TASK BRIEF:
Whichever lines include the word "will", copy them as they appear in the data.
::: EXTRACTED DATA :::
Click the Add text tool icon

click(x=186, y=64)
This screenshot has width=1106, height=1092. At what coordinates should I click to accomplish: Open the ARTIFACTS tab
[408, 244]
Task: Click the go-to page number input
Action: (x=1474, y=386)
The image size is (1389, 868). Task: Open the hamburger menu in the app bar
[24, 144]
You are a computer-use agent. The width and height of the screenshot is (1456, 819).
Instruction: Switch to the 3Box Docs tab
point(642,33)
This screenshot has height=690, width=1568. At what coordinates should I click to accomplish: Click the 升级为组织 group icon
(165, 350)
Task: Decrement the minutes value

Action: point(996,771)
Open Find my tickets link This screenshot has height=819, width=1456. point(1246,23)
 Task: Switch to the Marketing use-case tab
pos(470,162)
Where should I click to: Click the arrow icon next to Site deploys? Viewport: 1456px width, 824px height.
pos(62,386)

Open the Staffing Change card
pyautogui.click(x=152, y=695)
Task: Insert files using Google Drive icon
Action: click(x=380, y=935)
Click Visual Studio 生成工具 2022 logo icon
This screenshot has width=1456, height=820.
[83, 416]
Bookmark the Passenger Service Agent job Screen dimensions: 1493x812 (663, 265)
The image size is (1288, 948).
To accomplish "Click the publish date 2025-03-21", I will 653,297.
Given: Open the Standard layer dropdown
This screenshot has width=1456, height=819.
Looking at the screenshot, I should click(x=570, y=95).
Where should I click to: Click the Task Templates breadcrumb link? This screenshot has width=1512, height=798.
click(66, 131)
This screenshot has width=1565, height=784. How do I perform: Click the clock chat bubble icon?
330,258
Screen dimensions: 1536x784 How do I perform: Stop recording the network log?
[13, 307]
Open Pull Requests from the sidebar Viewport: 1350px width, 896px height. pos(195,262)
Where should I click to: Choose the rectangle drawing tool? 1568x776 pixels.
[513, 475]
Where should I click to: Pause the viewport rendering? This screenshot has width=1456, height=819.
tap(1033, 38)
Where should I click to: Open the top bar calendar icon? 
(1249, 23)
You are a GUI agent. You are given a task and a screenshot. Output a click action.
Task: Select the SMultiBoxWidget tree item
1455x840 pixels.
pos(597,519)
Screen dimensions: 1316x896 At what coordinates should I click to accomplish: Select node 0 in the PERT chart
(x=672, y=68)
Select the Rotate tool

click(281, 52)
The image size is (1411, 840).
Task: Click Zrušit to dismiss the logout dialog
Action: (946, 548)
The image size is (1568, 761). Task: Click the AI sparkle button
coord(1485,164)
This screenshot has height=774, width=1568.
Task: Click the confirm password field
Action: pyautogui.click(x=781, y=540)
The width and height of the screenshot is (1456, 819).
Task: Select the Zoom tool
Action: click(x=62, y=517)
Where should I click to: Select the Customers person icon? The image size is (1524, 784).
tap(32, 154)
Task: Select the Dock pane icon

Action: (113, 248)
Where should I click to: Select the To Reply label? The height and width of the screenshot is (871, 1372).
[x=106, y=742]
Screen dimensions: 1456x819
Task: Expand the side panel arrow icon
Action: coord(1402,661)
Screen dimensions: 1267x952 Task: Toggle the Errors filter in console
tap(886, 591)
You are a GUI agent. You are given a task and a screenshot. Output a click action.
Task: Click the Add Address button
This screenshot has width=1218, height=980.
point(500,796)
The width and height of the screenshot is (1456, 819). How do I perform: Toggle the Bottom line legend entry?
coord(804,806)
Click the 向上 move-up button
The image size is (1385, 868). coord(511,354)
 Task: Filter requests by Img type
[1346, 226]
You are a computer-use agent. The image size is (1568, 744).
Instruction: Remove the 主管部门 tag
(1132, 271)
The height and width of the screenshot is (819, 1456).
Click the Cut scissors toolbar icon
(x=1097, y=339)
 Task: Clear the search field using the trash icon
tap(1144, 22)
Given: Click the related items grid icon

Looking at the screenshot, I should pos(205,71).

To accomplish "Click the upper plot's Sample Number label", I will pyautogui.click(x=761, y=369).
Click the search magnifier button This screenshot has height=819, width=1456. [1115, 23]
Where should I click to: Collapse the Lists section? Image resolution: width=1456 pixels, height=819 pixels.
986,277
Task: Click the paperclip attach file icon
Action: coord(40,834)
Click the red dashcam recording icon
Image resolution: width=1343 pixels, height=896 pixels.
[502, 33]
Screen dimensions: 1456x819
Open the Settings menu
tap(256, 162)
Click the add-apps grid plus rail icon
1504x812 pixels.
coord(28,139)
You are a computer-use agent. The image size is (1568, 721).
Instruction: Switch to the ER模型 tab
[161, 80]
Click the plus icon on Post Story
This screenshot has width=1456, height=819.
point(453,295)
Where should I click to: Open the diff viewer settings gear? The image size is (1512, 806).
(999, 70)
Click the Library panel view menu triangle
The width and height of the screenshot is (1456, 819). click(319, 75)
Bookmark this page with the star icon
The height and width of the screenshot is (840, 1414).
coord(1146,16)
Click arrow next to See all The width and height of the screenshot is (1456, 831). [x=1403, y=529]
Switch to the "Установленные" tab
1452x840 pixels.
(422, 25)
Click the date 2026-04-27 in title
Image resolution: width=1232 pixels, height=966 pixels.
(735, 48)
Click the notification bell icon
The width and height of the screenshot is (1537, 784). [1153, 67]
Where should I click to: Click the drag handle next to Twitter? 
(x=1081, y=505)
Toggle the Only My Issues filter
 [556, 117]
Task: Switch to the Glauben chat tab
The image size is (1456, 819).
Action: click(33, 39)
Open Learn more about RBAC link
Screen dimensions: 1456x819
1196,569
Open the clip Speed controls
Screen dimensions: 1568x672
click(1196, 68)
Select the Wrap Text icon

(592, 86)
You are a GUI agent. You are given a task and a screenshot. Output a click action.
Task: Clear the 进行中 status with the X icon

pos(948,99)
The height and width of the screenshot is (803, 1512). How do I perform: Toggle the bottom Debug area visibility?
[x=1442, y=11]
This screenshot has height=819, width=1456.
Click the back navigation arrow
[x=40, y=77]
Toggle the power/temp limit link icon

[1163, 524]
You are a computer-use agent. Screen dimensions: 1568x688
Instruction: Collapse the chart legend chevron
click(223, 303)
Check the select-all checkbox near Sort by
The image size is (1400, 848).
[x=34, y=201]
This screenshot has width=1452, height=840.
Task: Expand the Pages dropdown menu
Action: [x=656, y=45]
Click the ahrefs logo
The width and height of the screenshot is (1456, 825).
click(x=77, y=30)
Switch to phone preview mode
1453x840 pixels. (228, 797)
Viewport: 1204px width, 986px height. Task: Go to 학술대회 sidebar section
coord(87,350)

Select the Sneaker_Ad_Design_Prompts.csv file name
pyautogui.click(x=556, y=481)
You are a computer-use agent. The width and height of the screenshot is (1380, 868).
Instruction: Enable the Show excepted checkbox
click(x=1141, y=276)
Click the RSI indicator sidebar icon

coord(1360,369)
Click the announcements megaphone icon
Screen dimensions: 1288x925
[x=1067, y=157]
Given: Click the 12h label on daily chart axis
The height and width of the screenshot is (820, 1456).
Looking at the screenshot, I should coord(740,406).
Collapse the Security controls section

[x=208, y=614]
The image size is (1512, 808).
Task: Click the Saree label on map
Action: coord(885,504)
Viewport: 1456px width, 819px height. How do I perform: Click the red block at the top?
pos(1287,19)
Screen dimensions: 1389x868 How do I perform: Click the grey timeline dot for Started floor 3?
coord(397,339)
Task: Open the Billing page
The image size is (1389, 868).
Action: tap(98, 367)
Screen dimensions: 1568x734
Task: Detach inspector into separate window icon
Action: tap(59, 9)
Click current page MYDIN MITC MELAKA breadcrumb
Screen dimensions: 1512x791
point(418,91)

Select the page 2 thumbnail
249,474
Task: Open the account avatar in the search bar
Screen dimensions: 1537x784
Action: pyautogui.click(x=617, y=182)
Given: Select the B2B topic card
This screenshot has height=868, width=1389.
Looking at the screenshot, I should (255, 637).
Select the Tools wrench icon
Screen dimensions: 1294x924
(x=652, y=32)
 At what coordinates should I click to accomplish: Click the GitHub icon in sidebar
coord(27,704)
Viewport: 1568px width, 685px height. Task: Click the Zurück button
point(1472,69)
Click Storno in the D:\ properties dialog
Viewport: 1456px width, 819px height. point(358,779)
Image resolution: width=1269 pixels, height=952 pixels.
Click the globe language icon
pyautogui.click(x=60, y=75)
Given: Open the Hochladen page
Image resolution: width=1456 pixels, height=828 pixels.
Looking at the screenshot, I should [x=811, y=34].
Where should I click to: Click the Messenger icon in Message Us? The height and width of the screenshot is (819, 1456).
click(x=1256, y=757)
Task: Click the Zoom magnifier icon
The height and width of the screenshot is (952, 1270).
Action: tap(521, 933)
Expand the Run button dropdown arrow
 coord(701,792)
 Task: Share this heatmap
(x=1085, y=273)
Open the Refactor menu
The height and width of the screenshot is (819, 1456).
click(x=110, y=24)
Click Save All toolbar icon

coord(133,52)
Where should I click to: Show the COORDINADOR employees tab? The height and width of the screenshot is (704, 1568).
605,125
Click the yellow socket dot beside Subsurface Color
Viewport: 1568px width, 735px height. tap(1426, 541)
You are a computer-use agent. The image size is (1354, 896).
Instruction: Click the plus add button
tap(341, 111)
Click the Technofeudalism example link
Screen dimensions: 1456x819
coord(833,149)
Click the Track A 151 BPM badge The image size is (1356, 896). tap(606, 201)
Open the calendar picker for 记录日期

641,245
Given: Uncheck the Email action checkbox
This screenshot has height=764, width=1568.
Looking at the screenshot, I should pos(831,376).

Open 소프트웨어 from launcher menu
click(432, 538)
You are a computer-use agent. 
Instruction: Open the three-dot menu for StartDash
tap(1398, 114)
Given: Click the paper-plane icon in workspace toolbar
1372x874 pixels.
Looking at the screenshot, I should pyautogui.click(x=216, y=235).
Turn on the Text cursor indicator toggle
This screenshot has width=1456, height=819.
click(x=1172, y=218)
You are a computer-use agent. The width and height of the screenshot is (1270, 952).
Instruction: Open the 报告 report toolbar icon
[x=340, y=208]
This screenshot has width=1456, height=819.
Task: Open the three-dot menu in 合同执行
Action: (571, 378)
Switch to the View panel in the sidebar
:::
SOLUTION TO THIS PROBLEM:
To accomplish "Click the publish date 2025-03-21", I will 653,297.
To accomplish "Click the upper plot's Sample Number label", I will pyautogui.click(x=761, y=369).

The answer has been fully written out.